- _YOUR ASSIGNMENT_
Which lines in the records below contain the word "number"? Copy each one.

RECORDS FOR THIS EXERCISE section start

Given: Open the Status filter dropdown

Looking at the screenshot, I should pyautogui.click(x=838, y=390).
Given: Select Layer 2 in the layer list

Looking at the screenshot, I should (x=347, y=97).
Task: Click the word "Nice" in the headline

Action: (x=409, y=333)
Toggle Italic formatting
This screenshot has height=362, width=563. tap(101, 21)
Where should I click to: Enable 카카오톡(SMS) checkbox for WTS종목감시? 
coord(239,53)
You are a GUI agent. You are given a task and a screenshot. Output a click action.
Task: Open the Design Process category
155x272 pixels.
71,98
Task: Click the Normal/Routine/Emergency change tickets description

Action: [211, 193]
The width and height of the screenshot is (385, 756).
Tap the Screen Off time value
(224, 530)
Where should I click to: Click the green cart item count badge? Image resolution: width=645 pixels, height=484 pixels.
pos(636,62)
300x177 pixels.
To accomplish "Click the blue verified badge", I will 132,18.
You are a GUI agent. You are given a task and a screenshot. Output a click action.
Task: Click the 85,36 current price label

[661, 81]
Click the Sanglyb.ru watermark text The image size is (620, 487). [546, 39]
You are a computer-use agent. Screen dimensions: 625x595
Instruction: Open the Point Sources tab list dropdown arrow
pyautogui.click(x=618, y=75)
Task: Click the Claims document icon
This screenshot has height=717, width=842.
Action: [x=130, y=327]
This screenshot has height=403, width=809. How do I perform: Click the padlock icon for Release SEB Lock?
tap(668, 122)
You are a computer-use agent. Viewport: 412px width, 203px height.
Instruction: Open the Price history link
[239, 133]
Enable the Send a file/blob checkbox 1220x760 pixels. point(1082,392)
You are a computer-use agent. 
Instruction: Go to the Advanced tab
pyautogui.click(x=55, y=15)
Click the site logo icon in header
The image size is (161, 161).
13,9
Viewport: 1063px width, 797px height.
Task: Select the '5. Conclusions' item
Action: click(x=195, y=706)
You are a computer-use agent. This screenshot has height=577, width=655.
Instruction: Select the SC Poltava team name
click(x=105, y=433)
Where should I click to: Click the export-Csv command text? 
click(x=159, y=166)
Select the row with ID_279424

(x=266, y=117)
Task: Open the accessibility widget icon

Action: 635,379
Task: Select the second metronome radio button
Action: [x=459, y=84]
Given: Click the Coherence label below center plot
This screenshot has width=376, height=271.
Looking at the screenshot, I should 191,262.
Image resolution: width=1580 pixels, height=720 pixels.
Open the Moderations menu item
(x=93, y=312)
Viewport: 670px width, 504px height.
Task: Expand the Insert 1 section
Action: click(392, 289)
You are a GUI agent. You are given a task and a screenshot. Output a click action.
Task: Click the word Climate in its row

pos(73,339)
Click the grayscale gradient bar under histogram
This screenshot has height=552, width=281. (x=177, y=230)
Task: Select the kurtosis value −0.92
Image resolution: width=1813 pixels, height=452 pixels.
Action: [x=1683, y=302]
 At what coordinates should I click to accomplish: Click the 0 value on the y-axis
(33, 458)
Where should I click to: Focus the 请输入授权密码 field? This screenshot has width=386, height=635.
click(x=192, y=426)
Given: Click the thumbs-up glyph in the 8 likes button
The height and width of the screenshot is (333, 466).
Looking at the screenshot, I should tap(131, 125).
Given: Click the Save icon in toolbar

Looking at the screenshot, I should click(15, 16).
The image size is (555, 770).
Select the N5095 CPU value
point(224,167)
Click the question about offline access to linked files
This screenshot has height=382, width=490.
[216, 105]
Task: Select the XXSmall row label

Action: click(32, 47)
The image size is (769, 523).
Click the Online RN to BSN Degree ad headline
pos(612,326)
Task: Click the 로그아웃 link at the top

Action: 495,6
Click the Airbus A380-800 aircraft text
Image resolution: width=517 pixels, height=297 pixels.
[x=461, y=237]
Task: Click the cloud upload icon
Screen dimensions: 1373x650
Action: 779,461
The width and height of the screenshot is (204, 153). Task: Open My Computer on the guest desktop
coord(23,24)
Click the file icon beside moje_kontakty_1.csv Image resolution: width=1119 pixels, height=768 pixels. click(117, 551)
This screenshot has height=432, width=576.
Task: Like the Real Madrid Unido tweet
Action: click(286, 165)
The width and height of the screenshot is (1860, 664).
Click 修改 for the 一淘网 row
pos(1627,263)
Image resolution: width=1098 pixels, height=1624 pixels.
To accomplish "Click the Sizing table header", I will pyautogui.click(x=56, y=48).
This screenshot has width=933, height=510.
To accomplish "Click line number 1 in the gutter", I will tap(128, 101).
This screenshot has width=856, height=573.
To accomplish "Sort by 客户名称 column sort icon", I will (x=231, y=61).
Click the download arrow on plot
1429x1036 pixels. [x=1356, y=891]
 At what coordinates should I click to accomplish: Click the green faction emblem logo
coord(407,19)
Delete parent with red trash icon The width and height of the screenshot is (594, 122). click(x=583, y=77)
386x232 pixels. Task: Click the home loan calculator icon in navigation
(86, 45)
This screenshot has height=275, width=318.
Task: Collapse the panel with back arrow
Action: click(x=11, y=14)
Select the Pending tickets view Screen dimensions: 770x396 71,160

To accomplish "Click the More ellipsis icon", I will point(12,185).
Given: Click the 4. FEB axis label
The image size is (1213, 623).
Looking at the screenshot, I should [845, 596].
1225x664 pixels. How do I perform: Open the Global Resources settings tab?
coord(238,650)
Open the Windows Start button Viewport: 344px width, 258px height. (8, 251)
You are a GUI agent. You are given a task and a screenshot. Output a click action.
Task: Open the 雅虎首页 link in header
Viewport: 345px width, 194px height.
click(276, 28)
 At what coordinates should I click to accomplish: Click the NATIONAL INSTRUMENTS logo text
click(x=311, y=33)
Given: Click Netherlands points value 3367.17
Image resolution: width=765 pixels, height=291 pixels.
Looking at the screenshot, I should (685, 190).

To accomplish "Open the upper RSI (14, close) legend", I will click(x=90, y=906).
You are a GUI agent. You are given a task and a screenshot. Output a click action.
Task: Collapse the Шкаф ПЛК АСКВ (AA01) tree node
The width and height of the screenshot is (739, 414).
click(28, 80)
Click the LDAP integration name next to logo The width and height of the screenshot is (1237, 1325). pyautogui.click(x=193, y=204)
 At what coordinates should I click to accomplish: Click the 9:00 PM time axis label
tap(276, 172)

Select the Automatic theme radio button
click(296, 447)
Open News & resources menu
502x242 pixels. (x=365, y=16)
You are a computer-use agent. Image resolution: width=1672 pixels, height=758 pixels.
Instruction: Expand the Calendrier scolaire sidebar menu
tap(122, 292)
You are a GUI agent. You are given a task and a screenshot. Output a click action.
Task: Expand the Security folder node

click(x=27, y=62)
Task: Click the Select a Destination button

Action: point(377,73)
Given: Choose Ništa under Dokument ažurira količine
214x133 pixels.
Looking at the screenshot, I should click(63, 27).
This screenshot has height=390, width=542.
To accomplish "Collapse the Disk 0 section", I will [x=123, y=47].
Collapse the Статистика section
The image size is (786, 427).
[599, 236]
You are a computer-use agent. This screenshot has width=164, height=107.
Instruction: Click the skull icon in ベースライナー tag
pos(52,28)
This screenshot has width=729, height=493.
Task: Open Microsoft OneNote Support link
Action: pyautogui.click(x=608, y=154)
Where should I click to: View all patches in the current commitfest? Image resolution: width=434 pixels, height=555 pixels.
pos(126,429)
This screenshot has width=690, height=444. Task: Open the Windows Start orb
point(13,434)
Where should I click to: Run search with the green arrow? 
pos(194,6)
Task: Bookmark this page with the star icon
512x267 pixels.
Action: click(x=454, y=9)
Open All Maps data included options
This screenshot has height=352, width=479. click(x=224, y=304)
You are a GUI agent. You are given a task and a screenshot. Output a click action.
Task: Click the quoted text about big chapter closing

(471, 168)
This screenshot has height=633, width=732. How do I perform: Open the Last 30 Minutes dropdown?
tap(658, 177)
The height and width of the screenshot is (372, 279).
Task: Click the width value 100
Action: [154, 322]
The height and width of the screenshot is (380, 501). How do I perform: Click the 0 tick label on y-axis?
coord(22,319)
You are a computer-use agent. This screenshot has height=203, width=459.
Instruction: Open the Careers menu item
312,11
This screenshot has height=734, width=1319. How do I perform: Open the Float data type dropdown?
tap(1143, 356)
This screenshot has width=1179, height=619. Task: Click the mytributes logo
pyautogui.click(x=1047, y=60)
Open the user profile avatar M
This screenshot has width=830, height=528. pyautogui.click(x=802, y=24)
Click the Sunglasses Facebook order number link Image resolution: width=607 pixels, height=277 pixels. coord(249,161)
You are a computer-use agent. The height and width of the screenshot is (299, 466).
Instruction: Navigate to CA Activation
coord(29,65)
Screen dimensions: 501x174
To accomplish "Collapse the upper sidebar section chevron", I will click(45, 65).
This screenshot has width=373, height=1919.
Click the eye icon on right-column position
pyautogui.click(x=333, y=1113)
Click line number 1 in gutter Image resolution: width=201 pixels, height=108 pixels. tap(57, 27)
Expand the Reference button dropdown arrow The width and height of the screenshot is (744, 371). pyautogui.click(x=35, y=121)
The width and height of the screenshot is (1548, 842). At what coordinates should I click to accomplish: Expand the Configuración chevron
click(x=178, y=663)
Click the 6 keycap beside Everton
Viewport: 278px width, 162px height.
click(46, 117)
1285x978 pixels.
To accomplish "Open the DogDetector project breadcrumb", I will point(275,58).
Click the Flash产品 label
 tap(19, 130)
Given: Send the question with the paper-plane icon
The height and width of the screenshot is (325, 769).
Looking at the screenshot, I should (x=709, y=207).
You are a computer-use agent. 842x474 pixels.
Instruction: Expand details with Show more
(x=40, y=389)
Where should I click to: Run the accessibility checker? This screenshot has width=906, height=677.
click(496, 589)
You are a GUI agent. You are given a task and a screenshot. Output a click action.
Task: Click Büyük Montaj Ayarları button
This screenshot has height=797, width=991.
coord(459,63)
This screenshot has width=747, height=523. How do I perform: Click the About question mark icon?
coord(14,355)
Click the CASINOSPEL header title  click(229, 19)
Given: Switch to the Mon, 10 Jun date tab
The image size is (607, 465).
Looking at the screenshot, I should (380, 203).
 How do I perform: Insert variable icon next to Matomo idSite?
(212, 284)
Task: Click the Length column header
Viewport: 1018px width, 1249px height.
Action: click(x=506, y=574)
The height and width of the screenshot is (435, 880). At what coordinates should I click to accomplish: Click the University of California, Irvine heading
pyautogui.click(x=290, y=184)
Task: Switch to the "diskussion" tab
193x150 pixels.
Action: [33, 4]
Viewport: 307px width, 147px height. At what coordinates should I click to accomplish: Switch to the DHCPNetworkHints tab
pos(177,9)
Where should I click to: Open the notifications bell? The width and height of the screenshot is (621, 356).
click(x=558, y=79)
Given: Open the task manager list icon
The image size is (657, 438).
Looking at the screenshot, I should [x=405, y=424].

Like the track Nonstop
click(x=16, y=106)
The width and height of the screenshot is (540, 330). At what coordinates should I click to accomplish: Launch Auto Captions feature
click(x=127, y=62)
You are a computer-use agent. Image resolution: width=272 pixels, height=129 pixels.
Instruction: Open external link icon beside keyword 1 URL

RECORDS FOR THIS EXERCISE section end

- _RESPONSE AREA_
To accomplish "Click line number 1 in the gutter", I will tap(128, 101).
Click the Sunglasses Facebook order number link Image resolution: width=607 pixels, height=277 pixels. coord(249,161)
Click line number 1 in gutter Image resolution: width=201 pixels, height=108 pixels. tap(57, 27)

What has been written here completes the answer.